May 30, 2010
As readers may be aware, author Peter O’Donnell died a few weeks ago, and the profusion of obituary posts about him prompted me to dig out the three Modesty Blaise paperbacks I have in my posession, and re-read them. You can see from the pictures in this post that they’re a little battered, but rather attractive-looking for all that — probably much like Ms. Blaise herself.
Lots has already been written about the origins of Modesty Blaise, so rather than re-hash it here, I’ll just point you in the direction of Crime Time, where the story comes direct from Peter O’Donnell himself.
Since I first read these a few years ago, I’ve always considered Modesty Blaise an inspiring role model. She’s strong, sexy, intelligent, independent and utterly capable; a woman who successfully takes on the world entirely on her own terms, but retains her integrity and remains lacking in any hubris. It’s hard not to be impressed with a woman who is described like this:
“In the past fourty-eight hours a poison capsule had been cut out of her body; she had thought Willie dead, found he was alive and fought a carefully faked duel; she had made a four-hour swim, paddled a canoe for six hours, slept for ten, tested her shoulder in combat, made complex plans and preparations. And now…”
When you read it like that, it all seems highly improbable, which is sort of the point.
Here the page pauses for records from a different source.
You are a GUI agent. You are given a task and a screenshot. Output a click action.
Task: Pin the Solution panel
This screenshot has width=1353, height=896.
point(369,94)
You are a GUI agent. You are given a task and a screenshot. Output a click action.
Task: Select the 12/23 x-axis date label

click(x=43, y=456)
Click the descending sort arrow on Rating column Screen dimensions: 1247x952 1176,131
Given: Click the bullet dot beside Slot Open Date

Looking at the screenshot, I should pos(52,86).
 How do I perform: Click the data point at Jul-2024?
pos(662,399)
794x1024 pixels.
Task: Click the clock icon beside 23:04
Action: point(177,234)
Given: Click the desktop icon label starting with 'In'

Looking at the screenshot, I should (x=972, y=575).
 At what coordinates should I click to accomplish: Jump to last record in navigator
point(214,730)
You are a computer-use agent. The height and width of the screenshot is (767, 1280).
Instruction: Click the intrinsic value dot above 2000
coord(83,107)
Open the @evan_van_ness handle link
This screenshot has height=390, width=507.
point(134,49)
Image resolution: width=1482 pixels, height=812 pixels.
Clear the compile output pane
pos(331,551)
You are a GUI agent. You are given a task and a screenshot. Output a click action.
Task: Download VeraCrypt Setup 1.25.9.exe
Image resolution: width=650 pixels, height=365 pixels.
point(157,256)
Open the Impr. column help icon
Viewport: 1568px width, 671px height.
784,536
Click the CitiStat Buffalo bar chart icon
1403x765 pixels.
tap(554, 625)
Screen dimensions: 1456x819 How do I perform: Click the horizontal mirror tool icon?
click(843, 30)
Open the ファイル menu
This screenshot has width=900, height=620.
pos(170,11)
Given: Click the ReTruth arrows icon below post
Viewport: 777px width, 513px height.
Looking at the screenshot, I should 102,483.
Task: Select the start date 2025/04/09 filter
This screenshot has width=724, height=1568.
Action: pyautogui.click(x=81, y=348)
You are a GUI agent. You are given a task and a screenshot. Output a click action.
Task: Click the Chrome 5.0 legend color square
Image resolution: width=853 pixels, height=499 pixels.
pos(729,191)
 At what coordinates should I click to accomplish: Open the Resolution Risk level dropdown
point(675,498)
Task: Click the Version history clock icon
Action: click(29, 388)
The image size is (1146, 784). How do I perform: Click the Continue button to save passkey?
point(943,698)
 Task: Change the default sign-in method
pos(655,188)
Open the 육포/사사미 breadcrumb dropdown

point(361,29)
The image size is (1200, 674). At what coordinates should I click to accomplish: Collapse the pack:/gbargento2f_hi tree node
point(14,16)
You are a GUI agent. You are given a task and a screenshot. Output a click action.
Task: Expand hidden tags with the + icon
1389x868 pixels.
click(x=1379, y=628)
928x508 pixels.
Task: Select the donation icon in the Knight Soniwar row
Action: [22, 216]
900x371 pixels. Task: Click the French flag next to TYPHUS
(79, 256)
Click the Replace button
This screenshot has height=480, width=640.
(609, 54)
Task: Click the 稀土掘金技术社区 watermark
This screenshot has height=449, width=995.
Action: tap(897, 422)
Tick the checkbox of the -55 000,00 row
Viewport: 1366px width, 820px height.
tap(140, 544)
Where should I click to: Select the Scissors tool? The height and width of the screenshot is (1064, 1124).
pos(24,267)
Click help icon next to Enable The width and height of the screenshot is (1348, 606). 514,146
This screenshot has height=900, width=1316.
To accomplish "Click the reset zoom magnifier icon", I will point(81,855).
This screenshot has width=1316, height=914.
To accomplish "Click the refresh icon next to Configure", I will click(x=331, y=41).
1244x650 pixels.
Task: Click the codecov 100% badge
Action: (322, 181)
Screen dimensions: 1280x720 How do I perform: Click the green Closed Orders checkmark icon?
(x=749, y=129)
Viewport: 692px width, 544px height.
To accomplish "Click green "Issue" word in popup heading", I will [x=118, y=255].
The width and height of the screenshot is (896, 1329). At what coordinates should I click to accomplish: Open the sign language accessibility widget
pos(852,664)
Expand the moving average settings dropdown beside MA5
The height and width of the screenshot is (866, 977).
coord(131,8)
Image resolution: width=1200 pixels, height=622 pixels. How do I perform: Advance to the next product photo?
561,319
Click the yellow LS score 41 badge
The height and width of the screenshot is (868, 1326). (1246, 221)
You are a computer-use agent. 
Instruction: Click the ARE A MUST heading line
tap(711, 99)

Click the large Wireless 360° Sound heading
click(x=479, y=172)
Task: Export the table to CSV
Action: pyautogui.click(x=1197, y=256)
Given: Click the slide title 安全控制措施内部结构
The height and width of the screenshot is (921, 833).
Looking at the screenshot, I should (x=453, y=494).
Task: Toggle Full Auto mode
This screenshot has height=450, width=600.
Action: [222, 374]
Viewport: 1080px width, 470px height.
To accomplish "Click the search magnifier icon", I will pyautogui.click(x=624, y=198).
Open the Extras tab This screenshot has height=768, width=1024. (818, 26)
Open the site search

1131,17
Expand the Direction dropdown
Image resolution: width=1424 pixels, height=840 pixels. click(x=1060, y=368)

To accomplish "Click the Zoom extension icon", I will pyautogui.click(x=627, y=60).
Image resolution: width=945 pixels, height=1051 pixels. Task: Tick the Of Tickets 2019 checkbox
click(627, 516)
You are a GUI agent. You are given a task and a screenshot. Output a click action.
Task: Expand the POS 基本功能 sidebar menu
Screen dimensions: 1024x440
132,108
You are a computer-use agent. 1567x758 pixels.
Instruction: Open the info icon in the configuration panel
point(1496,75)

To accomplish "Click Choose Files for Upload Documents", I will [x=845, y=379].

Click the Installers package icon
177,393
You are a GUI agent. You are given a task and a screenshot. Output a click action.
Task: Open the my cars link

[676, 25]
Reading it in context, however, it doesn’t seem quite so implausible, which is down to O’Donnell’s exquisite attention to ensuring every detail is accurate, and his uncanny knack of creating one scary, cold-blooded villain after another.
I’ve never seen any of the cinema adaptations that currently exist, but I’ve often though that Modesty Blaise was a character just crying out for a proper cinematic adaptation: a truly strong independent woman who could give a sexy high-kick along with the best of them, and guarantee more action than that boring old chauvanist James Bond (of whom I will be writing about in future posts, of course).
(One thing I’ve noticed is that many of the online tributes to O’Donnell mention that Modesty Blaise is known as the High Priestess of Pulp, which is why I used it as the post-title, but I’ve been unable to discover who first coined that epithet — does anyone know?)